Collection entries:

★ ★ ★ ★

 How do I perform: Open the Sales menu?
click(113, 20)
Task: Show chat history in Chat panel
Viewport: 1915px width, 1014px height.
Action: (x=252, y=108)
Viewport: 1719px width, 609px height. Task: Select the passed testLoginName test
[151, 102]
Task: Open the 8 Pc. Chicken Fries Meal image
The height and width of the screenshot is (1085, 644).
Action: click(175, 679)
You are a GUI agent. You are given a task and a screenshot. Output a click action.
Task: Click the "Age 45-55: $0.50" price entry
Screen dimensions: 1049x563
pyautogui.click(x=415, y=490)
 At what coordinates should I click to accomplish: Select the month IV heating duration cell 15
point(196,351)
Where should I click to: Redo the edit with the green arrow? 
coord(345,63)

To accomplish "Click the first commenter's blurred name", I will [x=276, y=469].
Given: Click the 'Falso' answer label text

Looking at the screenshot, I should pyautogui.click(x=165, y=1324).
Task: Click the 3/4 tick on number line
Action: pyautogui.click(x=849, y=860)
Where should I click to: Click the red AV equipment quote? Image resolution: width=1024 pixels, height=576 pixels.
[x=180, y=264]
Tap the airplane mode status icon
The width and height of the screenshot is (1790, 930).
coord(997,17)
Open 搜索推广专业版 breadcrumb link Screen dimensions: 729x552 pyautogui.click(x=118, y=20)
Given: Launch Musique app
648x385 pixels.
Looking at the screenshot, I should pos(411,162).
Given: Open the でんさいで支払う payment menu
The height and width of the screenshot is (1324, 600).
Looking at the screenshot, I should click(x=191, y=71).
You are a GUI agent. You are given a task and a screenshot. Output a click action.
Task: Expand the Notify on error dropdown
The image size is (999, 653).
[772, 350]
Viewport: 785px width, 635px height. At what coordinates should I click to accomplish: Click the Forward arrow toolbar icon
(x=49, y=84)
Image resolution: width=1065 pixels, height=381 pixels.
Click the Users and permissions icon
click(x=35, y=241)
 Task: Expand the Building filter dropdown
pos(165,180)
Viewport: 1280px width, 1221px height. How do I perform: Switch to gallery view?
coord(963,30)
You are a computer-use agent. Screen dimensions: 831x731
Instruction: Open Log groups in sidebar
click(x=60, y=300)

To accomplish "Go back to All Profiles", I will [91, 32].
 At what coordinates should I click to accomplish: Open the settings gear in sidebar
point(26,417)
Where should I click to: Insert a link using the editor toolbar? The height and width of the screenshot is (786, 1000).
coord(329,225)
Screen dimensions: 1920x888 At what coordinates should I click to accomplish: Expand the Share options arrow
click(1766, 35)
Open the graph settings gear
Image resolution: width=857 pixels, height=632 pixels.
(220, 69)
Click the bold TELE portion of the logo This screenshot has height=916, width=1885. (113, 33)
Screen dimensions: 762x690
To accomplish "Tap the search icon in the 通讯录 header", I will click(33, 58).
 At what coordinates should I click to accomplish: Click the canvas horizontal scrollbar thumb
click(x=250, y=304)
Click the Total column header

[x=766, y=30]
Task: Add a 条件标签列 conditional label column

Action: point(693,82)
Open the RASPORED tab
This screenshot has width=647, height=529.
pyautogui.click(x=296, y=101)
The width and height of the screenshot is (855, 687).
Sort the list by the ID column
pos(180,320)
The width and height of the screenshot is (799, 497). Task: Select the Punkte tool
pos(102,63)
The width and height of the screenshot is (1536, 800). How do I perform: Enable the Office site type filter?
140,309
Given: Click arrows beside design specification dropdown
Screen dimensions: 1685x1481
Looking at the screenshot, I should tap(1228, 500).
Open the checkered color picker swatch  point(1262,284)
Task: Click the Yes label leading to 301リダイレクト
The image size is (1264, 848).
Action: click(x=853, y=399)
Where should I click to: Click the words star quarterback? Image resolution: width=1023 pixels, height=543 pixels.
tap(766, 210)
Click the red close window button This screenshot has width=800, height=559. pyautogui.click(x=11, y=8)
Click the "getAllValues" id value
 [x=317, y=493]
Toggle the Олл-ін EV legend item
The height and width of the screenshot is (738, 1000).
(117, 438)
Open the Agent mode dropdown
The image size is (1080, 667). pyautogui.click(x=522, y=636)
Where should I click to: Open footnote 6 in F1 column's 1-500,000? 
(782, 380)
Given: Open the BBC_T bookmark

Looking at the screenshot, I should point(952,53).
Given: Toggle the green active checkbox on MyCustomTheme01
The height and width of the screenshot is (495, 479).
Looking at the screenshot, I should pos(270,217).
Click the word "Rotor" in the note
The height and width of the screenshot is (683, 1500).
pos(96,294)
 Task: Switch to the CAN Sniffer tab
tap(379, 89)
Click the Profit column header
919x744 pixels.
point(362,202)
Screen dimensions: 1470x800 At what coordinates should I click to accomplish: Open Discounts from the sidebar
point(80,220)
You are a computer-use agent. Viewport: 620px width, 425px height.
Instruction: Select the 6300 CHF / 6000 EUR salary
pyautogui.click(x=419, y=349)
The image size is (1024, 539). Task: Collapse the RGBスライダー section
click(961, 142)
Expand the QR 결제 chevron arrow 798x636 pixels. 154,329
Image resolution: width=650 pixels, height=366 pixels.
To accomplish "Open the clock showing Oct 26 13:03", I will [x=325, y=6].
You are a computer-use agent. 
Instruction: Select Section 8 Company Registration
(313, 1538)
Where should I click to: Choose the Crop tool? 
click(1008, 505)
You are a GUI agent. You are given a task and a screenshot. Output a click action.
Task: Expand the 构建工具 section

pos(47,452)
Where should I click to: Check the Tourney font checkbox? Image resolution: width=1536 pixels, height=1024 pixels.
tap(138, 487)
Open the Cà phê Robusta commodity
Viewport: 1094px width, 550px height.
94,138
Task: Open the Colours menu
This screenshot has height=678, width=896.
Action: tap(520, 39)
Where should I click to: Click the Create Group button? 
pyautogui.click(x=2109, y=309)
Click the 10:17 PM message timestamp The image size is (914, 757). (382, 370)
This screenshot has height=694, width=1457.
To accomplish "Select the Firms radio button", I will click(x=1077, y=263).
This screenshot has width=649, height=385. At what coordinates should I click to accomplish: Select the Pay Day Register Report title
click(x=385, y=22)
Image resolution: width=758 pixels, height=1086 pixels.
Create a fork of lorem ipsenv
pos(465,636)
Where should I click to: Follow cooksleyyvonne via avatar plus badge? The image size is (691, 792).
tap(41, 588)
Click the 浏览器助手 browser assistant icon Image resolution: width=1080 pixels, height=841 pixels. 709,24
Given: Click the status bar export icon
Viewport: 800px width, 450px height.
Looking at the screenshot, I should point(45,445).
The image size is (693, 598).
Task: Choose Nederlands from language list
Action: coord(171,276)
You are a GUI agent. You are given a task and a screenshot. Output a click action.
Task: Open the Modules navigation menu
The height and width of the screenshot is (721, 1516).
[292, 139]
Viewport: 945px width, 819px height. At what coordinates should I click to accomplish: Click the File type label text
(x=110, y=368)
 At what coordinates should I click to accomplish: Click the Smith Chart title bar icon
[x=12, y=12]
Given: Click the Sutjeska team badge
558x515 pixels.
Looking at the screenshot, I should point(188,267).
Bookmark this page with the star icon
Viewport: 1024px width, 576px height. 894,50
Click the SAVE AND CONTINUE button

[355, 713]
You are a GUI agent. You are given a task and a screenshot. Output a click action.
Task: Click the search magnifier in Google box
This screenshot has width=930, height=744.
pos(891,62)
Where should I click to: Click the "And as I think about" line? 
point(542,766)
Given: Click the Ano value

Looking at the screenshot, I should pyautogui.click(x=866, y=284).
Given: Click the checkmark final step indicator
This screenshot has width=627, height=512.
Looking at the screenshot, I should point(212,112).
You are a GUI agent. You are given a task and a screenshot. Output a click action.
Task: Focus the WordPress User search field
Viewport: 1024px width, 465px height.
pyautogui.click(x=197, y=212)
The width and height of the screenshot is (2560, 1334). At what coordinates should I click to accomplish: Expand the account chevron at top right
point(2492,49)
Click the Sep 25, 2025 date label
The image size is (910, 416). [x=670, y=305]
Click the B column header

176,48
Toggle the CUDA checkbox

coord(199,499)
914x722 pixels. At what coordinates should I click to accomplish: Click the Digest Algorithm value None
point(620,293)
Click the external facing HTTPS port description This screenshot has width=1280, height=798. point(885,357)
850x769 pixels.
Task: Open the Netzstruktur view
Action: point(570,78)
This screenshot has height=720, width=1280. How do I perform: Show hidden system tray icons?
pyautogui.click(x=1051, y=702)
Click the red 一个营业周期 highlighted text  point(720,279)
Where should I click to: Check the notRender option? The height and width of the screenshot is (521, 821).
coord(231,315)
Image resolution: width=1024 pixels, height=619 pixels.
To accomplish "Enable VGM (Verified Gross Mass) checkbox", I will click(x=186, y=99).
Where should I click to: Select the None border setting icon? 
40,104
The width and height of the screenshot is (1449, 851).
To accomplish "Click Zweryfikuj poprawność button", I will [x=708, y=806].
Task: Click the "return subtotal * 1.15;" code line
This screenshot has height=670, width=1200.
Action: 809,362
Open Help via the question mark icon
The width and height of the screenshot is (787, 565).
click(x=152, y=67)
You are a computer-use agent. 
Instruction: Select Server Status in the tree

★ ★ ★ ★

- Task statement -
Looking over the entries above, how many lines contain the string "will"? State the number and nothing else.

- Response to the exercise -
7